── Input records
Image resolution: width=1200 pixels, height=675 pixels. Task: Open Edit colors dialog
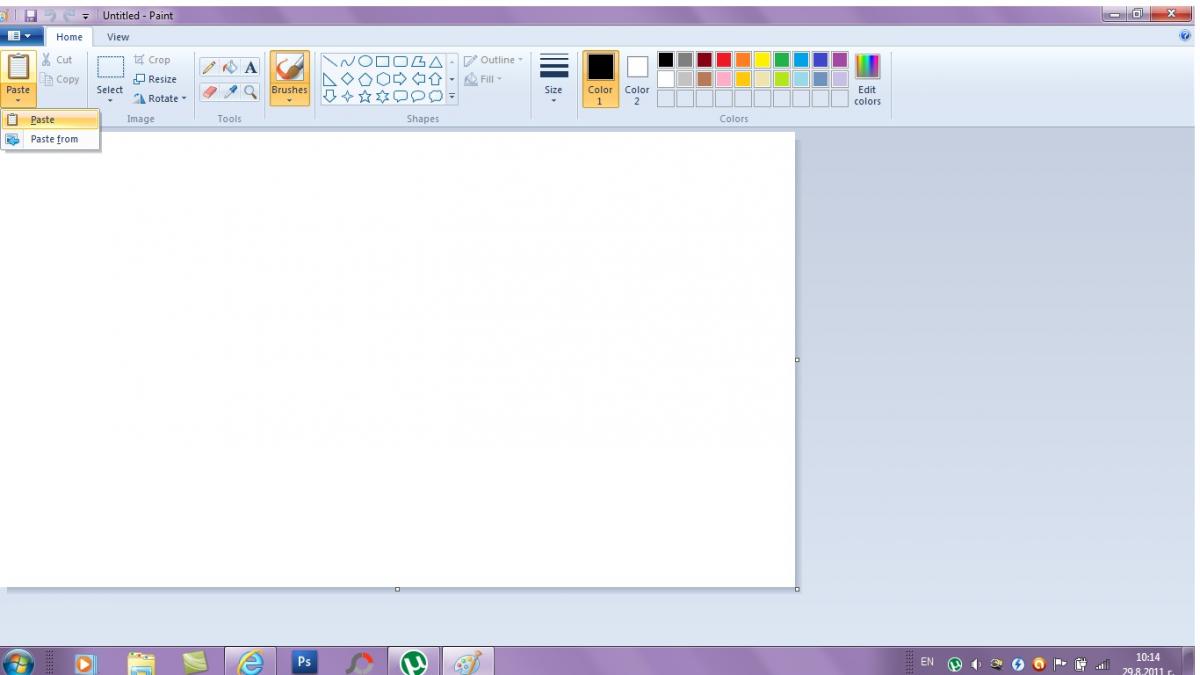[867, 80]
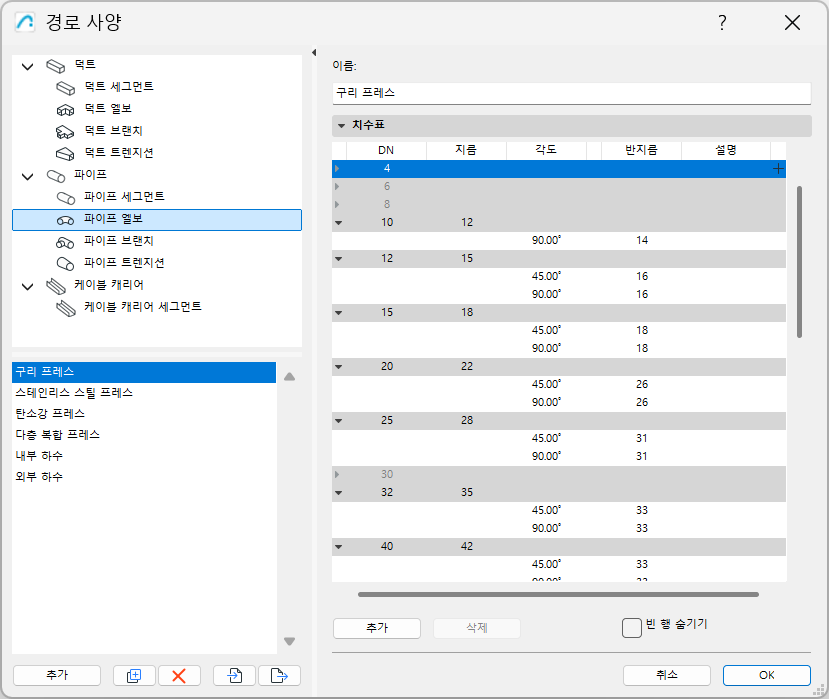Collapse the 덕트 tree group
The image size is (829, 699).
click(27, 65)
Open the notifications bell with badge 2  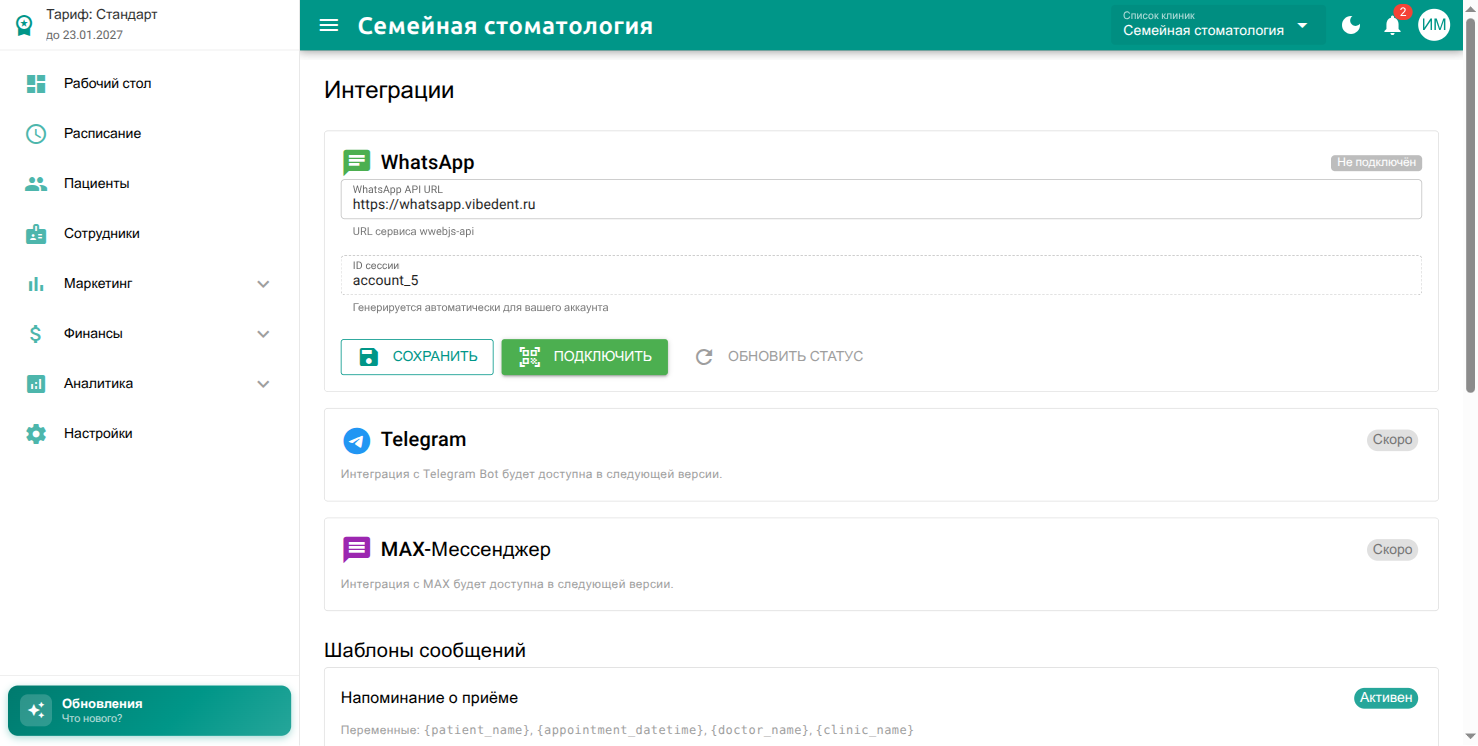[1392, 25]
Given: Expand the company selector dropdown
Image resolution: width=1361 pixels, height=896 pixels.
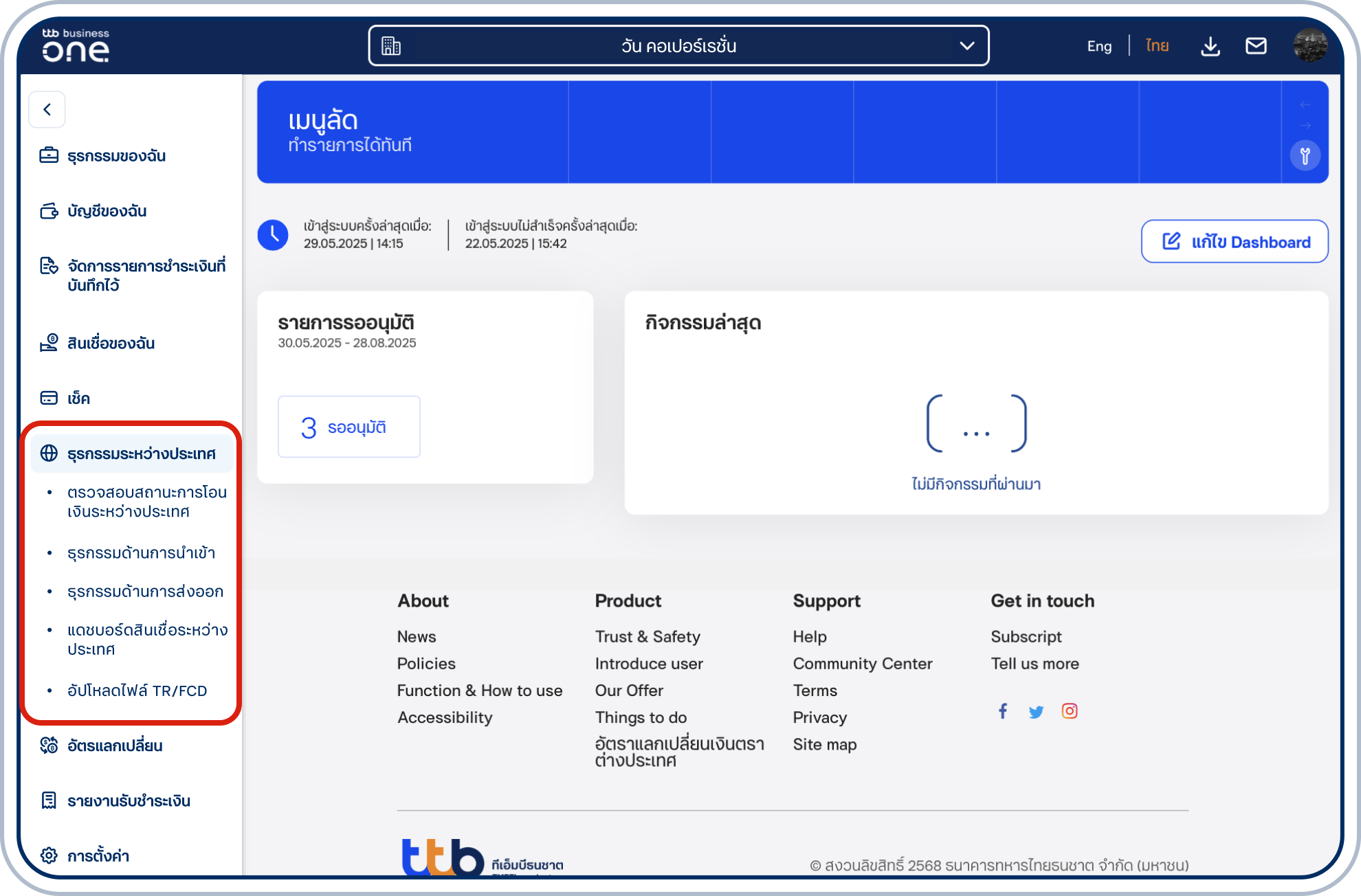Looking at the screenshot, I should click(x=679, y=46).
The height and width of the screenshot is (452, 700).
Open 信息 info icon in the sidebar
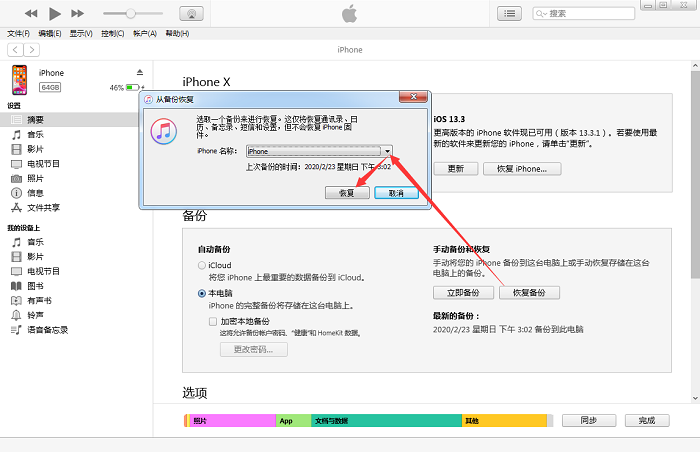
────
=== Your assignment ===
Nothing but the lines from the one holding "Image resolution: width=1361" through the final line of the entries should be retyped, exactly as they stand and without pictures.

=== Output ===
Image resolution: width=1361 pixels, height=896 pixels.
Looking at the screenshot, I should click(x=679, y=46).
The height and width of the screenshot is (452, 700).
Open 信息 info icon in the sidebar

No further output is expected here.